Oh, yes. The young lady was flustered — and more than a little indignant at the liberty this uncouth brute was taking, brazenly invading her personal space. Despite everything that made Daphne who she was, she was absolutely not prepared for this kind of closeness.
"Yes, it's necessary," I said, with no intention of retreating. This exact state she was in was precisely what I needed. "This way I can better understand what you're doing wrong, if things don't work out again."
It didn't matter that Daphne couldn't fully concentrate on casting because of my arms around her. That wasn't the point right now. What mattered was showing her that she really could do this — she just needed to push a little harder and believe in herself a little more.

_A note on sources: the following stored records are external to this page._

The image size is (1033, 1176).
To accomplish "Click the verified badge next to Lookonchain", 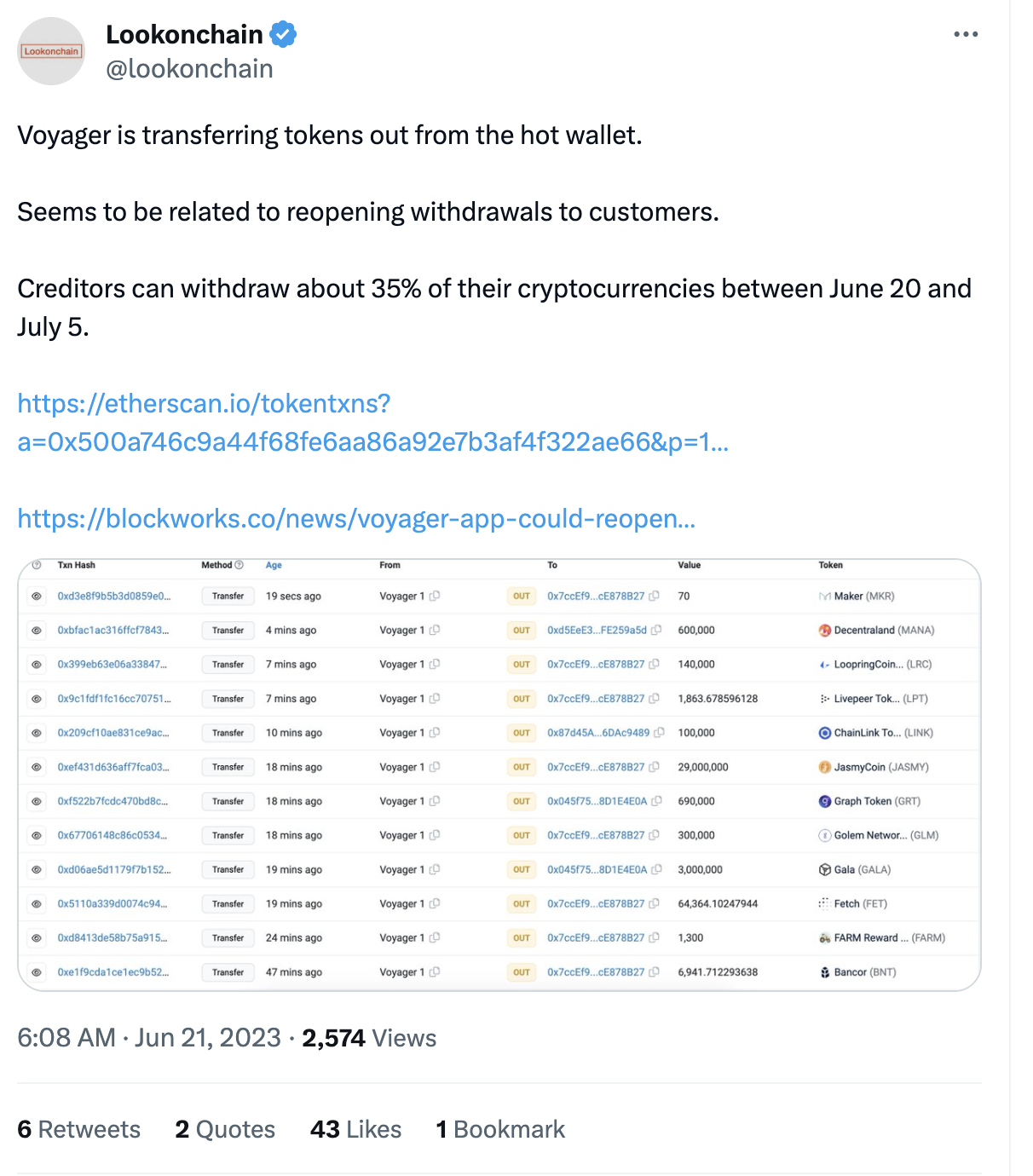I will click(x=282, y=34).
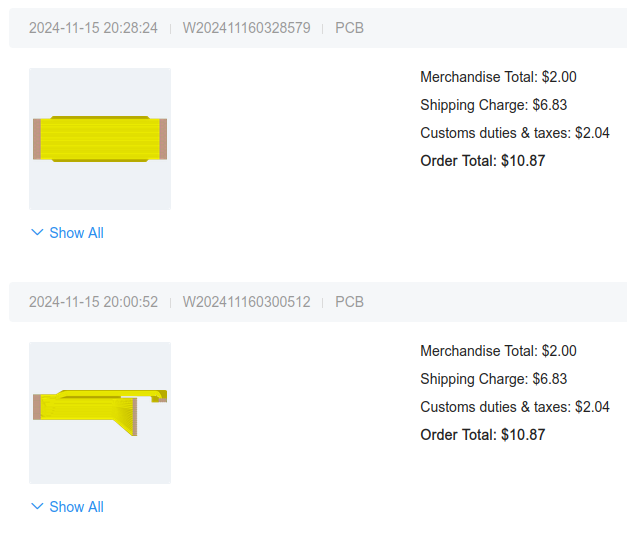627x533 pixels.
Task: Click Order Total $10.87 in the 20:28:24 order
Action: 482,161
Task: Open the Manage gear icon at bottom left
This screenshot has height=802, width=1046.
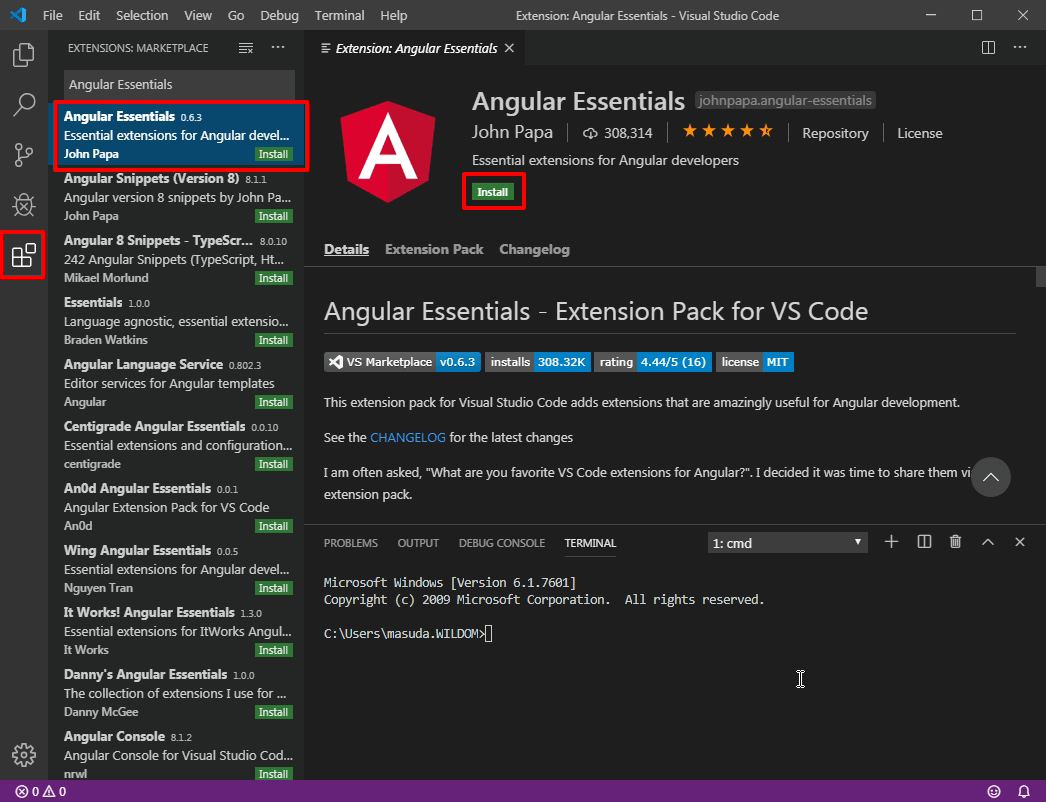Action: coord(23,757)
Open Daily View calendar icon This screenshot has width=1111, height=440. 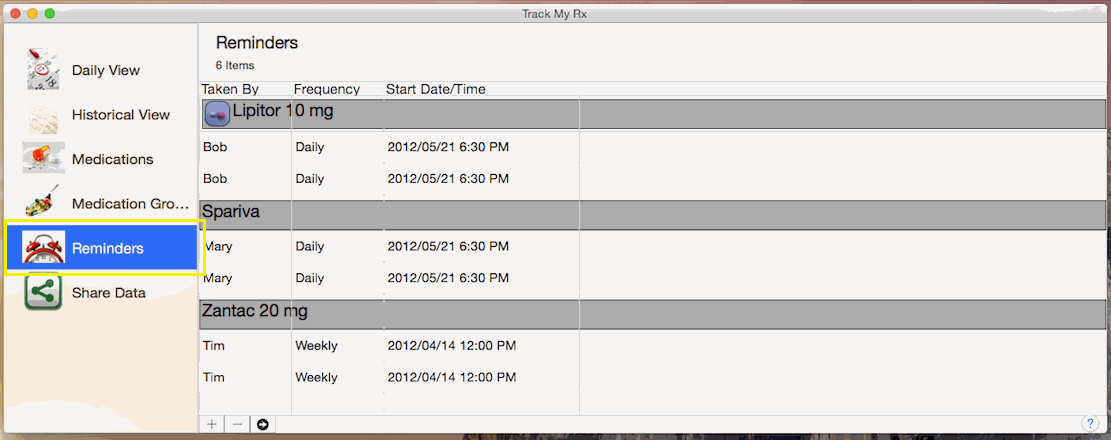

"Now settle down a bit and… let's begin." I didn't give her time to actually calm herself — I moved straight into it. "That's it. Grip your wand tighter, slow your breathing, close your eyes, focus on what you want, and shout the incantation in your mind with everything you have."
"O-Okay!" she nodded decisively, and in the next instant she gave her wand a small flick and — she actually did it. A faint magical flame flickered to life above the tip. It vanished the moment she opened her eyes and saw what she'd done, but it had been there.
To be precise, it wasn't entirely her magic. Her magic had actually gotten in the way — it had snuffed out the little light I'd quietly conjured wandlessly. But that was exactly the effect I was going for. At the end, I'd deliberately extinguished my own creation.
"That was…!" Daphne exclaimed, her voice almost stuttering, squeezing her wand with renewed urgency and staring with barely-contained disbelief at the spot where the dim glow of a *Lumos* had hovered a moment before. I'd made it deliberately dim, in case she failed again afterward.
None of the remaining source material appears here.